--- Exercise data ---

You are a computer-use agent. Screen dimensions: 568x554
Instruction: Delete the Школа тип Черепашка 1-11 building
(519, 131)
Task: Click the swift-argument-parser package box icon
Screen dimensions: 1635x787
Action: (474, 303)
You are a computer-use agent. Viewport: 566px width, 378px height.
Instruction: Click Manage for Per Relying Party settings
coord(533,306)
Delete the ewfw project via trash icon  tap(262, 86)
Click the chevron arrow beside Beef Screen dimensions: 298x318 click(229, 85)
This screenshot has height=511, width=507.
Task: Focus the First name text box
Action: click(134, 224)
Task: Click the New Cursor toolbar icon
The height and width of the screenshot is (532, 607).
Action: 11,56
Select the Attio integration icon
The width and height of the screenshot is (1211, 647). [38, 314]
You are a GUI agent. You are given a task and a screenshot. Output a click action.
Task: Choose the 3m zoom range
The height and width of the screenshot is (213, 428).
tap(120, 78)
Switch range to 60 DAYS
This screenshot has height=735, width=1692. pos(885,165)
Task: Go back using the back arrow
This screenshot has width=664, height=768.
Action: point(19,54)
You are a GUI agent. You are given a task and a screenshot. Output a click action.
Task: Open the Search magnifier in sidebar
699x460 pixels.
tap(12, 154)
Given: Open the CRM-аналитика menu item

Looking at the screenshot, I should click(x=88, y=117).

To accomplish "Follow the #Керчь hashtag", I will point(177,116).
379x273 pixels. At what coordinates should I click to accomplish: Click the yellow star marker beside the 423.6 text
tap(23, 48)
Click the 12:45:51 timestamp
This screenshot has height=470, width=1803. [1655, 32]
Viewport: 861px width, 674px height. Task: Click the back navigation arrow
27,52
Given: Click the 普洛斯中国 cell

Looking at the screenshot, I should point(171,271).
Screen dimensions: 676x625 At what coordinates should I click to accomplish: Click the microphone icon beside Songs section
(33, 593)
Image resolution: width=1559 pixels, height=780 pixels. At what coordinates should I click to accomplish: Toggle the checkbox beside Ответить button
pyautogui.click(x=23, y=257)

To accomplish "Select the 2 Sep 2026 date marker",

---

What is required>
Please write the data above out again, exactly the same.

The answer>
You are a computer-use agent. Screen dimensions: 568x554
Instruction: Delete the Школа тип Черепашка 1-11 building
(519, 131)
Task: Click the swift-argument-parser package box icon
Screen dimensions: 1635x787
Action: (474, 303)
You are a computer-use agent. Viewport: 566px width, 378px height.
Instruction: Click Manage for Per Relying Party settings
coord(533,306)
Delete the ewfw project via trash icon  tap(262, 86)
Click the chevron arrow beside Beef Screen dimensions: 298x318 click(229, 85)
This screenshot has height=511, width=507.
Task: Focus the First name text box
Action: click(134, 224)
Task: Click the New Cursor toolbar icon
The height and width of the screenshot is (532, 607).
Action: 11,56
Select the Attio integration icon
The width and height of the screenshot is (1211, 647). [38, 314]
You are a GUI agent. You are given a task and a screenshot. Output a click action.
Task: Choose the 3m zoom range
The height and width of the screenshot is (213, 428).
tap(120, 78)
Switch range to 60 DAYS
This screenshot has height=735, width=1692. pos(885,165)
Task: Go back using the back arrow
This screenshot has width=664, height=768.
Action: point(19,54)
You are a GUI agent. You are given a task and a screenshot. Output a click action.
Task: Open the Search magnifier in sidebar
699x460 pixels.
tap(12, 154)
Given: Open the CRM-аналитика menu item

Looking at the screenshot, I should click(x=88, y=117).

To accomplish "Follow the #Керчь hashtag", I will point(177,116).
379x273 pixels. At what coordinates should I click to accomplish: Click the yellow star marker beside the 423.6 text
tap(23, 48)
Click the 12:45:51 timestamp
This screenshot has height=470, width=1803. [1655, 32]
Viewport: 861px width, 674px height. Task: Click the back navigation arrow
27,52
Given: Click the 普洛斯中国 cell

Looking at the screenshot, I should point(171,271).
Screen dimensions: 676x625 At what coordinates should I click to accomplish: Click the microphone icon beside Songs section
(33, 593)
Image resolution: width=1559 pixels, height=780 pixels. At what coordinates should I click to accomplish: Toggle the checkbox beside Ответить button
pyautogui.click(x=23, y=257)

To accomplish "Select the 2 Sep 2026 date marker",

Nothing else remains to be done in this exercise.